Qué se pide:
Contesta con lo que dice el texto sobre los libros de Horacio González:
1. ¿Qué editorial publica La ética picaresca?
2. ¿Qué día se presenta Traducciones malditas?
3. En la cita del libro, ¿cómo son los equivalentes que crea una traducción?

Texto de origen:

—————

Horacio González, sin duda uno de los intelectuales más destacados de la Argentina, presenta dos libros en el marco de la Semana González, 25 años de juegos irresponsables con la filosofía. El primero es una reedición de un texto publicado en 1992, La ética picaresca (Terramar Ediciones) que se presenta hoy, martes 11 de julio, a las 19, en Caburé, México 620, San Telmo, con la participación de Eduardo Rinesi, Esteban Vernik y Alejandro Boverio
El segundo, Traducciones malditas (2017, Editorial Colihue), se presentará en el mismo lugar y a la misma hora el jueves 13. Estarán presentes en esa oportunidad María Pia López, Darío Capelli, Cecilia Abdo Ferez, Matías Rodeiro y Juan Laxagaborde.
Este último libro, cuyo subtítulo es La experiencia de la imagen en Marx, Merlau-Ponty y Foucault propone múltiples significados para la traducción totalmente distintos del que todos entendemos como único. ¿Cuál es la relación que una traducción entabla con el original? ¿Es su literalidad volcada en otro idioma o es una creación diferente, una creación otra del que el original es sólo un referente? ¿Es el traductor un traidor como se lo considera habitualmente? ¿De qué modo se traducen las imágenes a textos? En definitiva qué fue lo que pasó luego de Babel, luego de que Dios castigara al hombre despojándolo de la lengua única y sometiéndolo a la confusión de la multiplicad de lenguas. Éstas son sólo algunas de las preguntas que se plantea el texto de González y que responde con su consabida erudición.
La idea de traducción es antigua, -dice en su libro- es más bien una ´tarea´ como se dijo, o un encuentro inesperado con una acción heterogénea que se sobrepone a sabiendas sobre otra anterior, bajo la evidencia de que debe a la vez preservarla, trasladarla, darle otra identidad y dejar que se sepa que provenía de aquella ´primera´, la que fundaba y persistía en la ´segunda´. La segunda: queremos decir, la que sucedía después; la réplica, la trascripción, la glosa, la poseedora de esa ´persistencia mimética´ respecto a lo que sin las variaciones del caso se erige como ´el original´. Lo que demostraría una singular y no pocas veces inaprensible exposición de la unidad del espíritu humano, siempre fracasada como arte y siempre añorada como investigación filosófica. Pues por lo menos hay siempre un punto de ineludible opacidad en el recorrido de una traducción. Porque toda traducción es un inevitable homenaje a la extraña diversidad del mundo, a la variedad de idiomas y la existencia de múltiples lenguajes que si tienen un origen común es remoto o inhallable y si marcan a cada momento su singularidades irreductibles, nunca dejan de incautar piezas desclavadas de ámbitos ajenos y que parecían fijas y que en verdad, pueden funcionar mejor en perímetros que inicialmente parecían adversos, esos recintos de espera a los que se trasladan. Los equivalentes que crea una traducción son imprecisos y vacilantes, heredan un no se sabe qué de sagrado, son un cuerpo que se superpone a otro y va descubriendo que la sospechosa identidad que ambos mantienen lleva a exasperar diferencias.

—————

Datos guardados:
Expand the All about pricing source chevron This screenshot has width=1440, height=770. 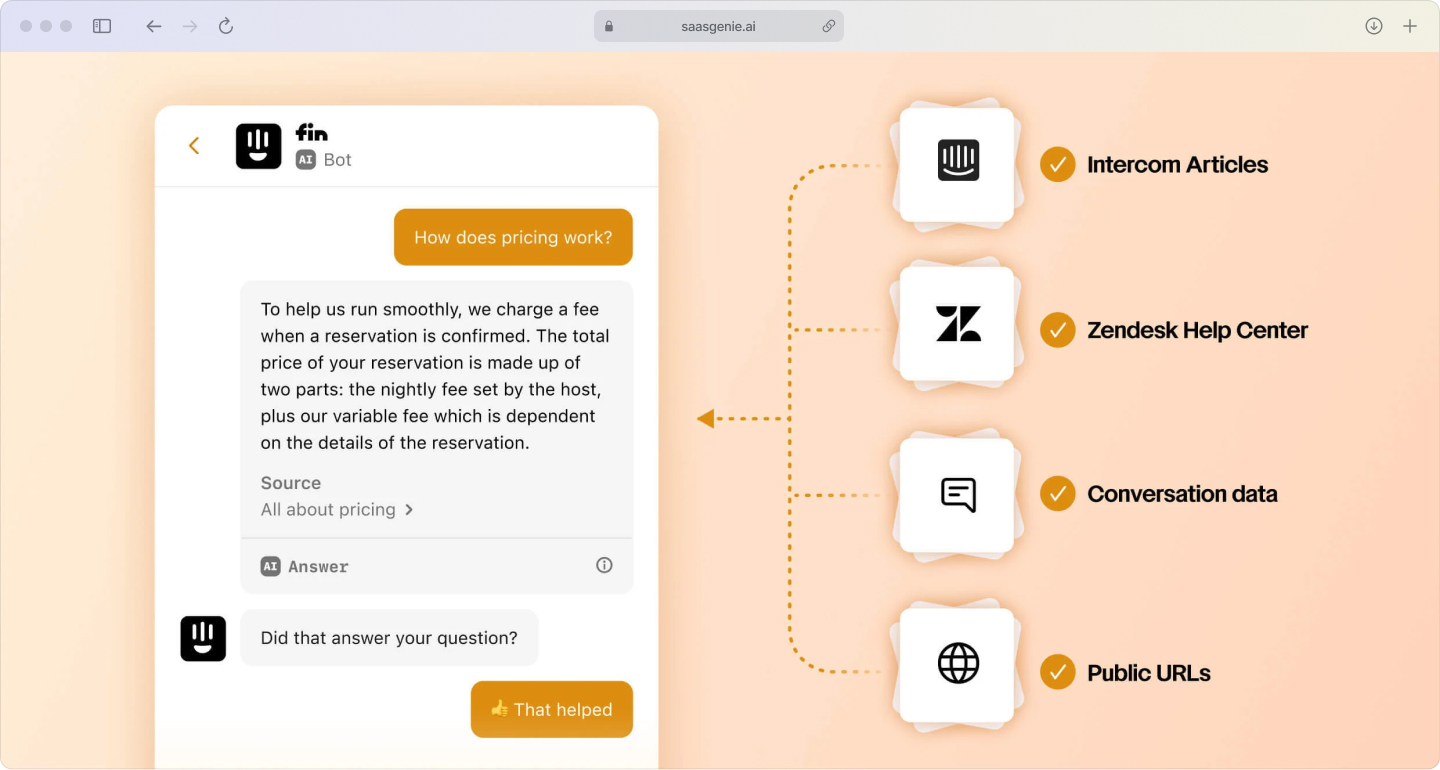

—————

Espacio de respuesta:
1. Terramar Ediciones.
2. El jueves 13.
3. Imprecisos y vacilantes.